▶ _Work instructions_
[A] Answer these from the winter forum thread below:
(i) What do the cardinals look for in the feeders?
(ii) For which months each year does Stephanie Logan want a timeshare to get away to?
(iii) Above roughly what temperature does DoctorCosmonaut say they can't handle the heat?
[B] Please go on with the winter forum thread below, starting at the point where it stops.
[start of Passage provided]
The red of the cardinals seem to scream out in contrast to the snow, as they fly into the yard looking for sunflower seeds in the feeders. Only in the winter, do the wild canaries wear their most festive party feathers of joyful yellow. Winter brings even the shyest of birds flocking to the busy feeders and allowing you to enjoy their antics.

Winter is for picking up handfuls of snow to throw down somebody's unexpecting neck or start a snowball fight. To stick out your tongue to catch snowflakes with childish abandon, as they fall or to simply catch them on your mittens, to enjoy their special unique patterns before they quickly melt away.

Winter is a magical time easy to overlook it's beauty because of our dislike of cold and dark, but once you look past that you can start to see it's special charms.


----------



## tortoisenerd (Dec 17, 2009)

Many people around me only think of "good" weather as sunny and warm. I think of "good" weather as anything but a blizzard or other type of weather preventing me from going about life. I love the clouds and drizzle of Washington. I think the mindset can help some people. Lots of activities can only be done in winter. Also, I'm more of an indoors person. Works well!


----------



## Stephanie Logan (Dec 18, 2009)

Jacqui said:


> Winter brings cold days that allow you to curl up under a warm quilt made of memories and enjoy reading a book without thinking, "I really should get up and go do yard work...".
> 
> It's time to watch out the window, as snowflakes glide gracefully down to earth coating the ground with glittering freshness and flocking the trees.
> 
> ...



Dang, Jacqui,

You ought to be writing poetry! What lyrical musings and vivid descriptions!

You almost have me convinced that winter is more than the blunt edge of mortality chipping away at my normal optimism and cheerful disposition. And, like terryo, I do enjoy reading without the nagging guilt of unfinished yardwork...I do wish it didn't have to last SO long, though.

I've told Fred we need to find a timeshare in the Bahamas or Hawaii or Australia, to get away to for the months of January and February each year.


----------



## Yvonne G (Dec 18, 2009)

Winter doesn't get to me, but when we've passed the vernal (?) equinox and the days start to get shorter, that's when I start to get depressed. I love the longer days of summer!


----------



## Shelly (Dec 18, 2009)

emysemys said:


> I love the longer days of summer!



Me too, I get so much more done around the house.


----------



## alfiethetortoise (Dec 18, 2009)

I do love summer, swimming in the lakes, hanging around at the local fair's. But i also like winter, cups of tea by the fire, frosty mornings, sledging. However, i do think that those elf and safety insectors have gone too far this year by replacing those christingle candle's with glow sticks!


----------



## dmmj (Dec 18, 2009)

On a personal note, I can not stand the cold, I will take warm and toasty any day.


----------



## DoctorCosmonaut (Dec 18, 2009)

I'm the opposite, while I don't enjoy below freezing, I can't handle anything over around 81 degrees Fahrenheit or I just want to die.


----------



## Stephanie Logan (Dec 18, 2009)

DoctorCosmonaut said:


> I'm the opposite, while I don't enjoy below freezing, I can't handle anything over around 81 degrees Fahrenheit or I just want to die.
[end of Passage provided]
[start of Dataset content]
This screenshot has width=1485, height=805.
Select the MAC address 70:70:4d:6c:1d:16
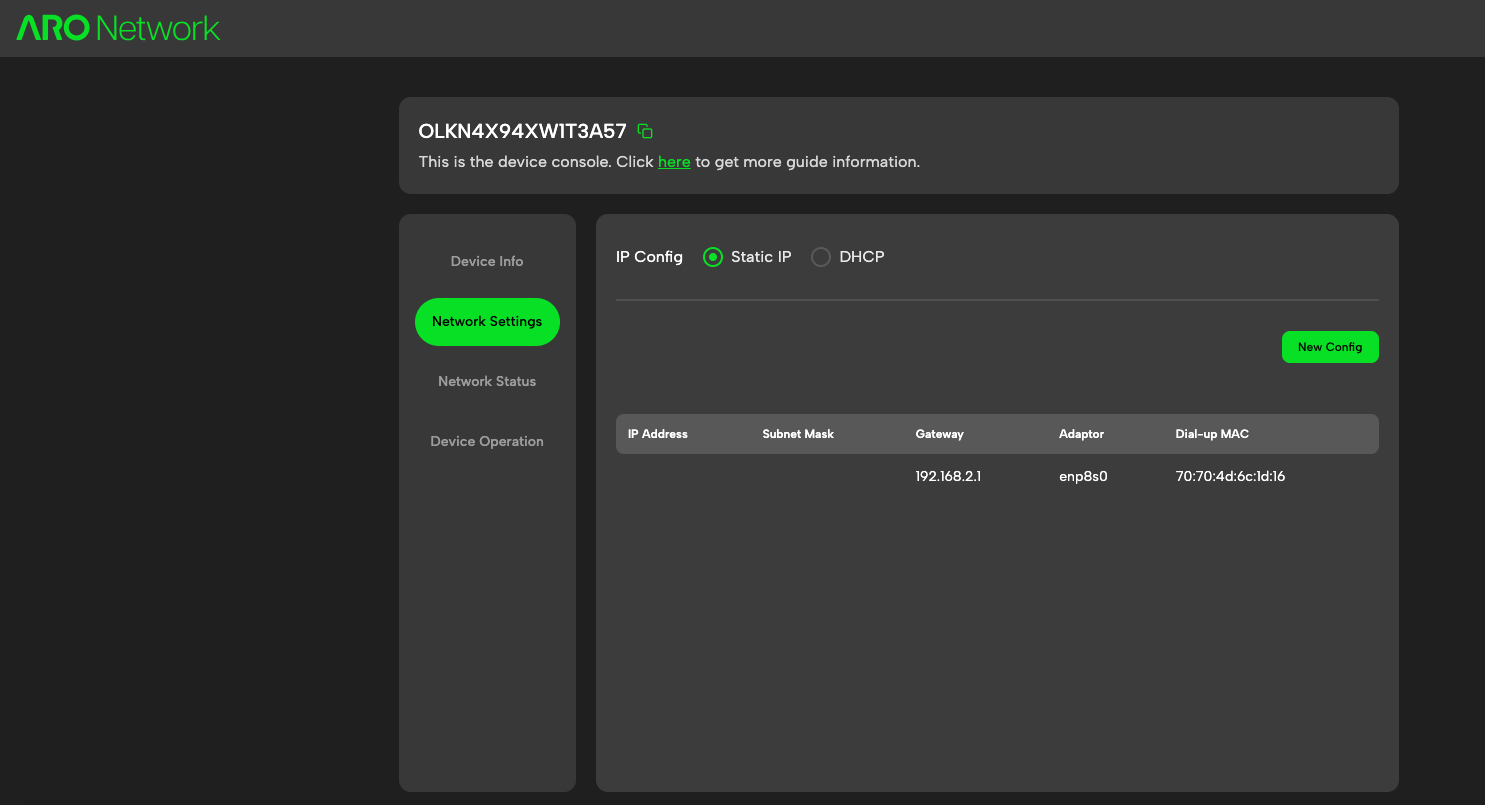(x=1230, y=476)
[end of Dataset content]
▶ _Answer list_
[A]
(i) Sunflower seeds.
(ii) January and February.
(iii) Around 81 degrees Fahrenheit.

[B]
Lucky. My husband's got a naturally high body temperature, too. In fact, he's such a natural space heater that he not only has to put up with my cold feet parked on his butt all night, but all four of our cats will make themselves comfortable on various other body parts, so that Fred will wake up and be pinned down to the bed like Gulliver on the beach!


----------



## Jacqui (Dec 18, 2009)

DoctorCosmonaut said:


> I'm the opposite, while I don't enjoy below freezing, I can't handle anything over around 81 degrees Fahrenheit or I just want to die.


That's kinda me too! I figure with the cold you can always add more clothing or cuddle under more blankets, but when it's hot, you can only remove so much clothing.  Worse is heat and humidity.


----------



## DoctorCosmonaut (Dec 18, 2009)

My perferred climate contrast sharply with my Redfoots... Good thing we don't sleep together lol


----------



## BethyB1022 (Dec 19, 2009)

DoctorCosmonaut said:


> I'm the opposite, while I don't enjoy below freezing, I can't handle anything over around 81 degrees Fahrenheit or I just want to die.



Agreed! What I really can't stand is high humidity though.

When I lived in Alaska I used to get kind of bummed out by the really short days in winter. But, at least I got to see the sunrise every morning (at 11 a.m.)! I always look forward to the equinox because that means longer days, and I do enjoy the sunshine. But, cold- bring it on! I even kind of miss 40 below ...kinda...


----------



## Madkins007 (Dec 19, 2009)

I dunno, Jacqui- your poetry did not quite move me. I'm sitting here in Omaha wondering why the heck I live in a place where my Red-foots would not survive being outside much of the year, where I have to artificially provide light so much since our days are only what, about 38 minutes long now?

Its not that I want to get away from winter altogether, I just want to try someplace other than where the main settlers stopped because the horses froze in place. 

I was looking at a video of 'the gate of hell'-a burning gas crater (http://izismile.com/2009/02/05/the_gates_of_hell_22_pics_2_videos.html) and thinking "that looks warm!"


----------



## dmmj (Dec 20, 2009)

Warm thoughts, warm thoughts. Sorry just saw pics of all the snow you back easters are getting.


----------



## Stephanie Logan (Dec 20, 2009)

Madkins007 said:


> Its not that I want to get away from winter altogether, I just want to try someplace other than where the main settlers stopped because the horses froze in place.



Hahaha!

I drove through Nebraska last summer, and it's a very pretty prairie state, but that humidity must penetrate right into your bones in winter...brrrr!


----------



## bikerchicspain (Dec 20, 2009)

I love your house and garden, i would love to move to the states, When i was in Colorado i love boulder so beautiful and the suurounding areas,but unfortuntey they dont do green cards for the Brits.someday eh!!


----------



## sammi (Dec 20, 2009)

Your house is BEAUTIFUL. I dream of having a house like that someday, with an awesome garden similar to yours! I've never been to Colorado, as I'm stuck here in California [so unfortunate huh?] but I'd love to make a trip out there sometime =]


----------



## Stephanie Logan (Dec 20, 2009)

sammi said:


> but I'd love to make a trip out there sometime =]



If you do, PM me ahead of time so we can have you over. You can meet Taco and we can skype (sp?) between her and Ernie.


----------



## Stazz (Dec 21, 2009)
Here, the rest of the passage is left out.